Fresno County is California's asthma capital: Nearly one in three -- or about 75,000 children -- have it, according to a 2005 statewide health survey. The estimate was 50,000 just four years earlier, and we’re now in 2011, the numbers just keep on growing.
While the local temperature is a nice balmy 98 degrees today in September, Fresno’s summer temperatures can occasionally soar to highs of 113 °F (45.0 °C) or more. Statistics say our average July temperature is 96 degrees. Our cooling centers and high school pools open for public use when the temperatures reach 110 degrees.
From 2007-2008, the child obesity rate was 35.1% for Fresno County, compared to 31% statewide (California Department of Education).
With such high temperatures and unhealthy air quality, is it any wonder that obesity rates are rising?
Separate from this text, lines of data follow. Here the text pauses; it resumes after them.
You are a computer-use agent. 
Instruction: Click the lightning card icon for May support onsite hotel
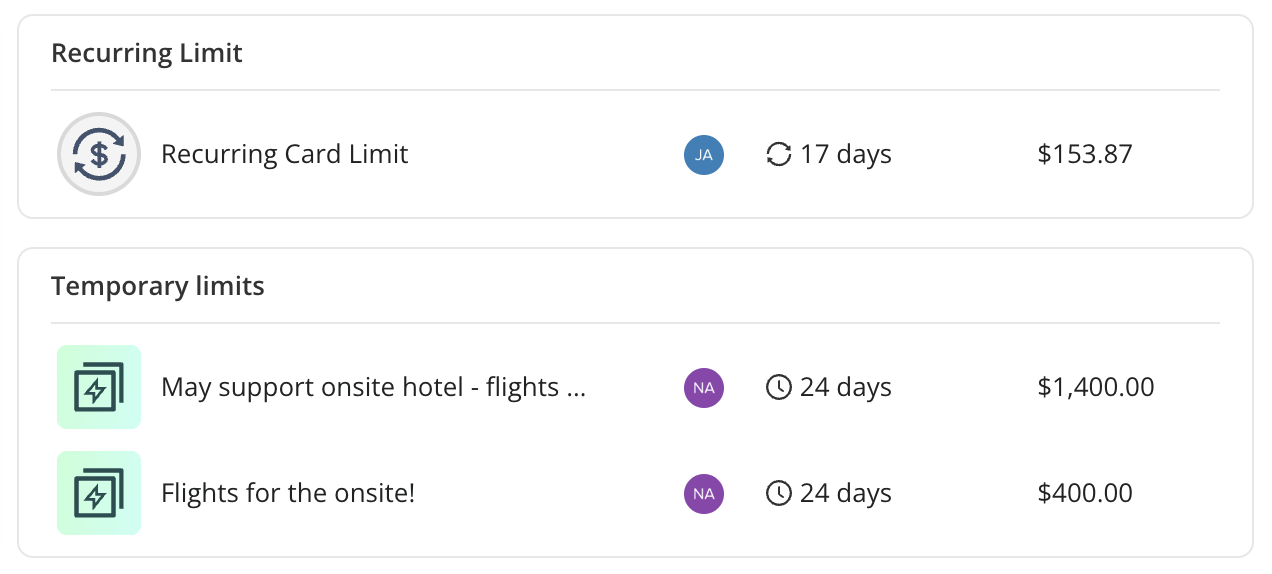tap(99, 387)
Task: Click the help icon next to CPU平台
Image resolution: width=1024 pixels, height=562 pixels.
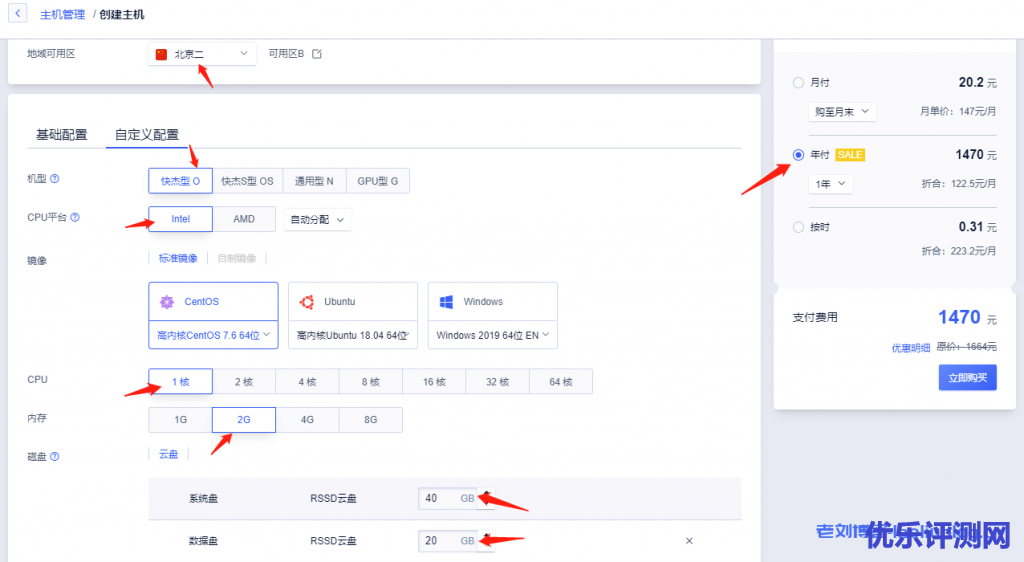Action: pyautogui.click(x=74, y=217)
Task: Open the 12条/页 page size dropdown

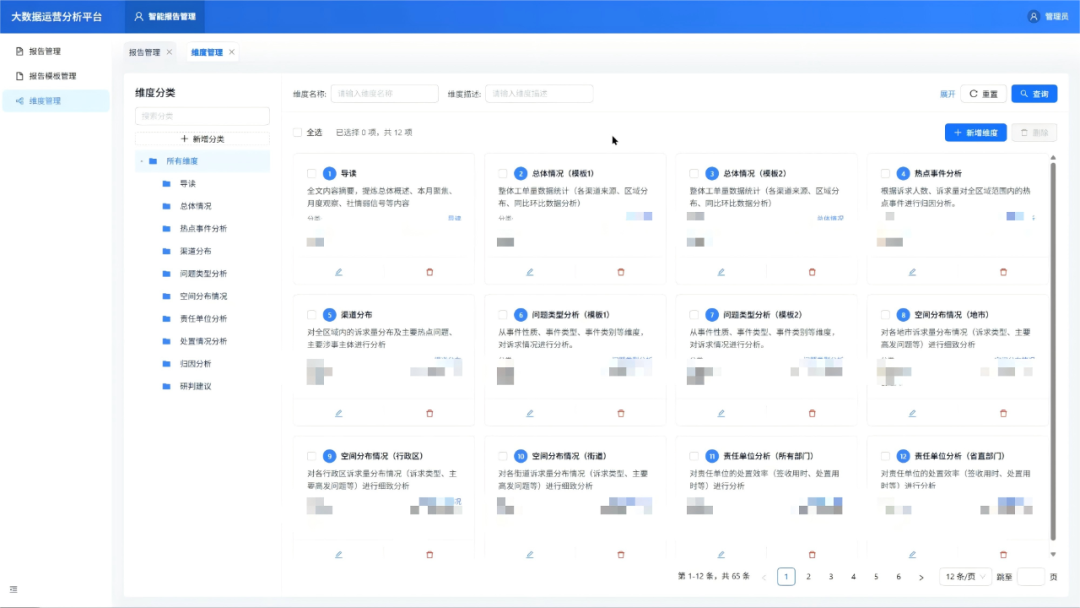Action: click(x=965, y=574)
Mothers used to be able to send their kids outside to play, even in the heat, but not now when the air is unhealthy for all populations, not just the sensitive ones. Cooling centers need to be opened at 100 degrees, not at 110! We need either cleaner air, or more inside sports and athletic centers.
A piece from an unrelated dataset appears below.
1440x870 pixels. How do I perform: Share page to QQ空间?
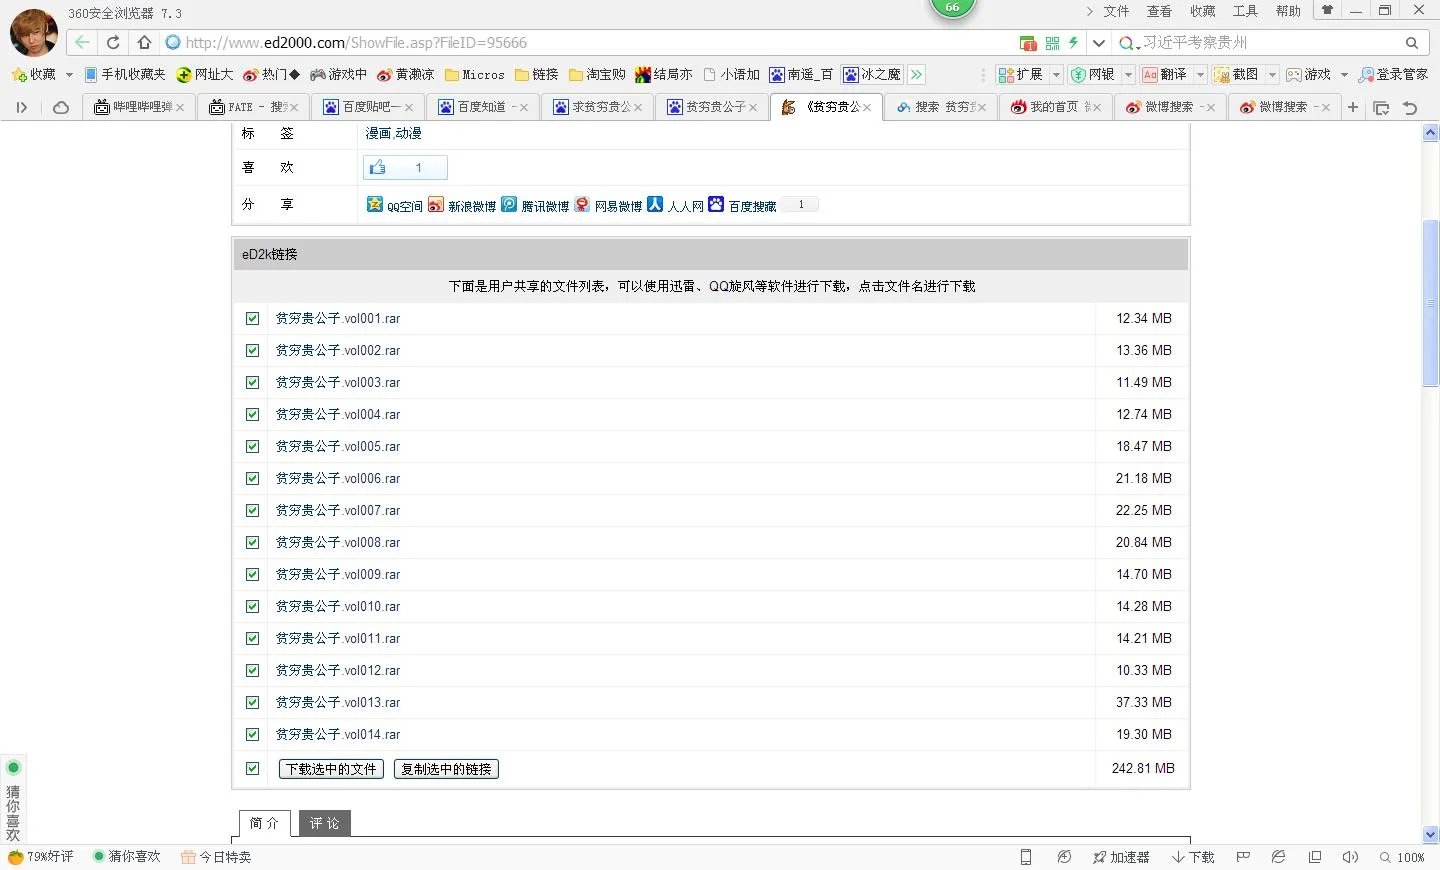(x=394, y=205)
We need to find a way to cool Fresno down! The prevalence of streets and frontage roads drive up heat island effects, inhibit pedestrian access and drive up air quality indexes. Grandparents and parents need to be able to walk or bike with their grandkids and children to the store. With all the sunshine Fresno has, we need to start utilizing our roofs for solar energy and green roofs, planting edible landscapes, backyard and community gardens, and keeping chickens!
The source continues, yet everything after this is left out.